I came to Abba’s House in despair of life. To me, my future was nonexistent. I had been in and out of two psychiatric wards in the last year and put on so many different medications that I was numb and simply surviving day to day. I had been diagnosed with many labels, but the one that controlled me to the most was the title “Multiple Personality Disorder”. The only identity I had was “identities”. Because of traumas in my life, I had gone into multiple ways of abusing myself, mind and body. The Lord has used Abba’s House to be the one thing that could bring healing in my life. Within three months of being at the house, I was healed of my self abuse and set free from depression that had been over my life since childhood. The voices that had consumed me as long as I could remember were gone. I was taken off all the medications that were prescribed and have not needed anything since!
God has used this place to lead me back to Him and to my “real” self, which is found in God and God alone. He has set me free, and has used the staff here at Abba’s House to bring me back to life. I have dreams, and I know now that I have a hope and a future. I know who I am, and before I could not tell anyone that. Changes have not only taken place in me, but through Abba’s House God has brought restoration to my family and has healed (and is continuing to heal) so many of the rifts that were caused by the pain of the past.
I cannot thank Abba’s House enough for taking the time to pray, listen and lead me back to God and my parents. I am not controlled by the trauma of the past anymore but moving forward in expectation of what I can do. Without coming to the house I know that I probably would be dead, but I am alive, and I am FREE.
- Susan, 2008 graduate
We are a family who has been forever changed through the ministry of Abba’s House in Traverse City, Michigan. When our son was in the sixth grade, he began displaying signs of depression that often manifested into fits of rage at home. From the age of ten to fourteen we brought our son to counselor after counselor, including Pine Rest Christian Hospital, who would prescribe antidepressant medications that simply masked over the root of the problem. As time went on and our son turned fourteen, the violence got worse. Our son’s behavior became so bad that we had to find alternative living arrangements for him. We searched and searched for options but were beginning to lose all hope, and then he attempted suicide. It was at this time that we cried out, “God, please give us a glimmer of hope.” God did that and so much more by leading us to the ministry of Abba’s House.
From the moment that we stepped onto the Abba’s House property and met the staff, we could feel the presence of the Holy Spirit. We knew that this was where God wanted us to be and that He was about to do something that only He could do though the Abba’s House staff.

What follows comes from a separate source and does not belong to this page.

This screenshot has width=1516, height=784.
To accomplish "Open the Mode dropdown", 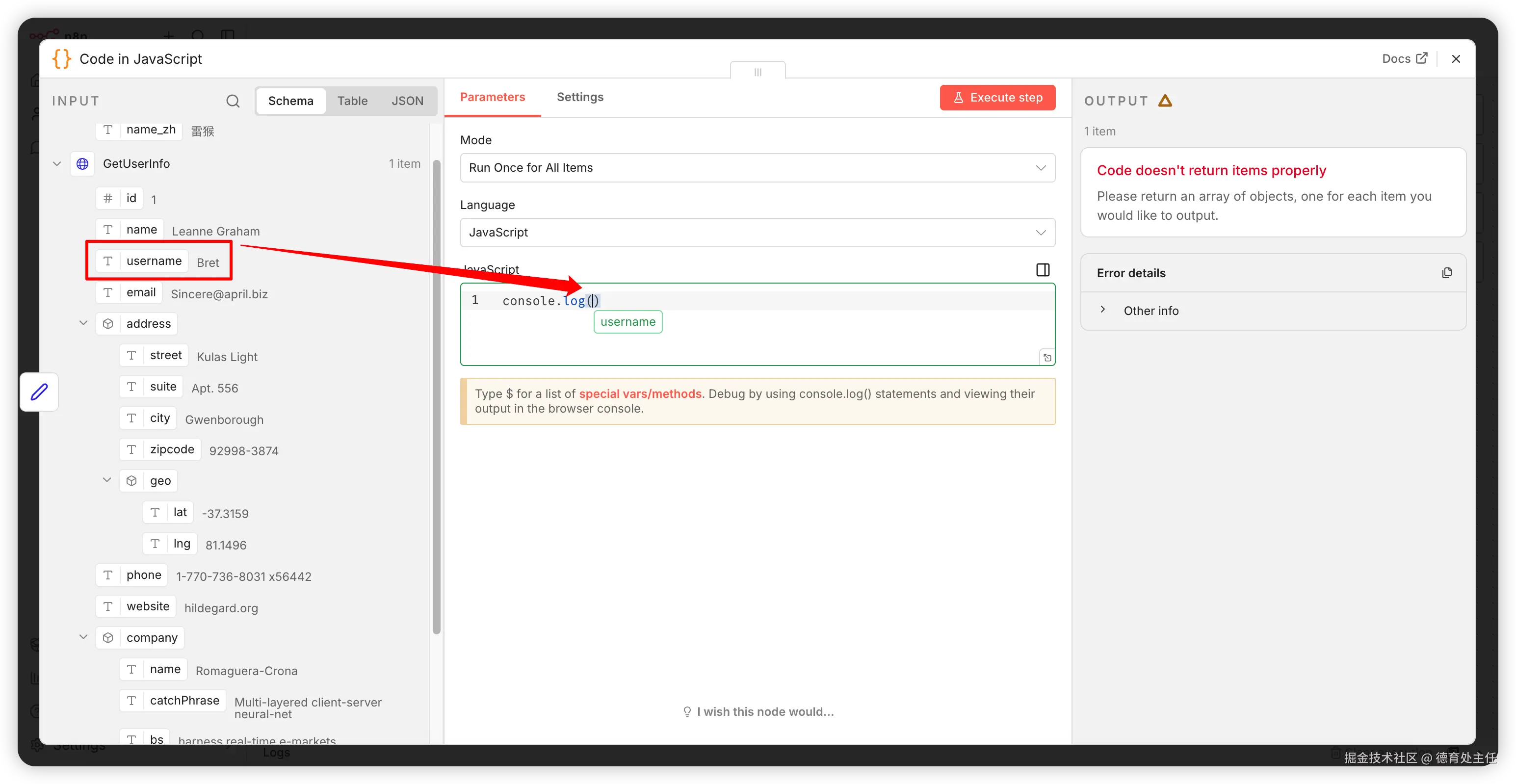I will coord(757,168).
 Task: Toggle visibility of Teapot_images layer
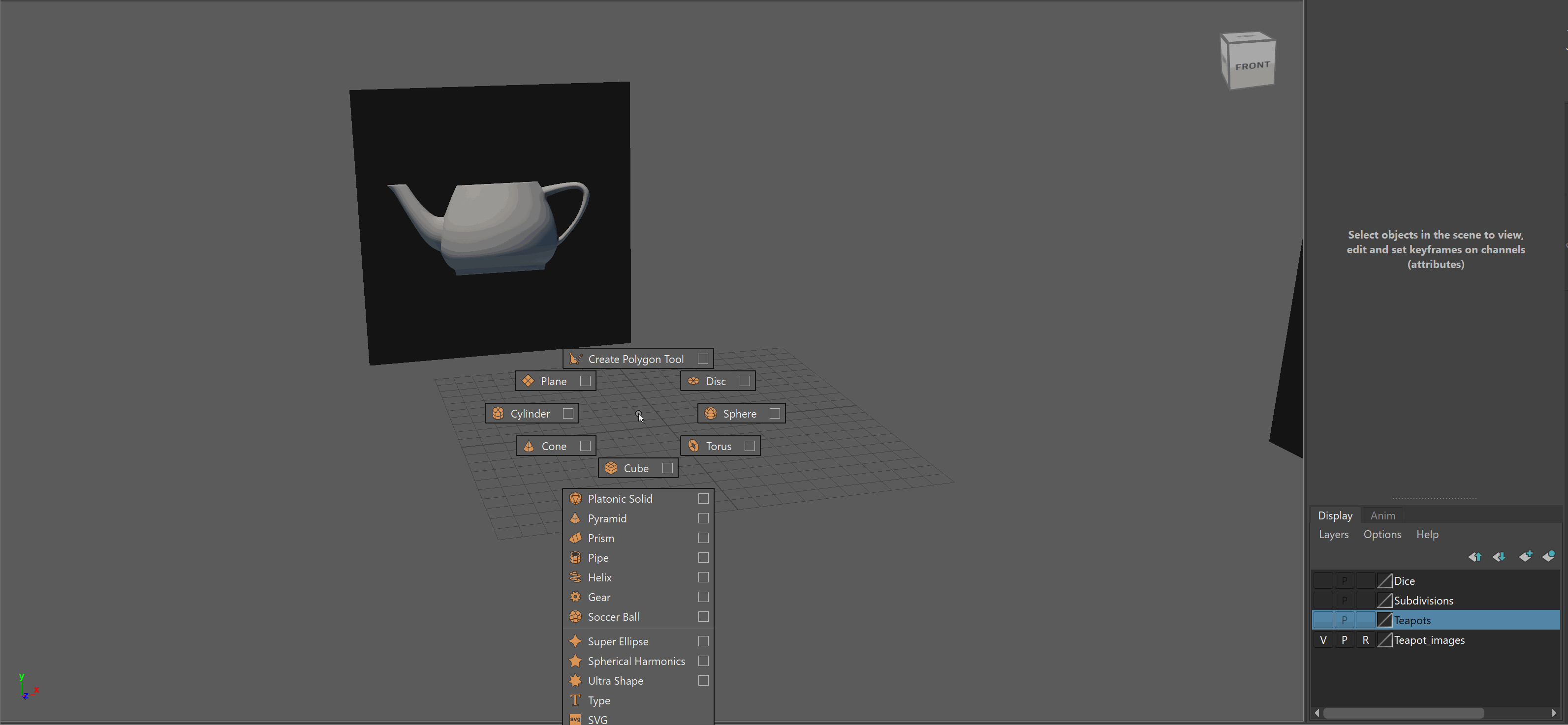pos(1323,640)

Our son entered the program in May of 2006 which began what was to be a long, but very rewarding road to wholeness for our family. Over the next eighteen months, while our son was a resident at Abba’s House, we traveled twice a week from Grand Rapids to Traverse City. This time was spent visiting our son, receiving individual and family counseling, and attending parenting classes with other parents going through similar issues. Our thirteen year old daughter was often included in these times as well. Over the course of those eighteen months, we witnessed God doing miracles in our family. Our son was weaned off all of the antidepressant medication, and has had no need of them ever since. He has a renewed love for the Lord and a deep desire to be in and to do His will. Our whole family has grown tremendously spiritually, and in our love for one another.
We have always claimed Jeremiah 29:11 for our son, “‘For I know the plans I have for you,’ declares the Lord, ‘plans to prosper you and not to harm you, plans to give you hope and a future.’” Through the help of Abba’s House, our son is on his way to a very hope-filled and bright future. We believe that this step of faith and the ministry of Abba’s House literally saved our son’s life.